吉備高原の南端に開けた町です。1954年の昭和の大合併で、岡山県小田郡の美山町と星田町が合併して美星町となっています。平均標高300m、東西12km、南北13km、総面積72.7平方km、1,783戸、5,296人。古くから宅神、株神、荒神、氏神など4層の祭りを通して血縁や地縁の結束を確かめてきたようで、今も中世の集落景観を残す、しっとりとした地域です。
その昔、この一帯は星の郷と呼ばれるようになった、といわれます。流れ星が空中で3つに分かれ、星田村の北槙、八日市、本村に落ちた。これを神の使いと信じた人々は、星尾神社、高星神社、明神社を建てたことに由来します。その1つ、星尾神社@を訪れました。
承久年間、順徳帝の時代に落ちた流れ星が、水田の中で光り輝いていた。そこで村人は、正中元年(1324年)に星尾神社を建て、それまでの黒田村を星田村に改めたそうです。
訪れた仏画作家・あだち幸さんのお宅は、美星町の北東の角、烏頭地区の高台にありました。そのアトリエの南側にあるテラスから、烏頭と宇戸の2つの地域が見渡せますA。
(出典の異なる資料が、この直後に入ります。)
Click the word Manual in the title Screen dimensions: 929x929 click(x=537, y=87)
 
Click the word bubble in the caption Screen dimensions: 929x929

美星町の10分の1ほどの面積をしめる盆地状の一角ですが、なんとも幻想的な光景でした。小高い山並みの斜面には、棚田や赤土の畑が広がり、そこかしこに集落がありました。
このこんなところに住まうのは幸せだろうなと思いました。日本人の心の故郷はこのような光景ではないでしょうか。そのような気分にされました。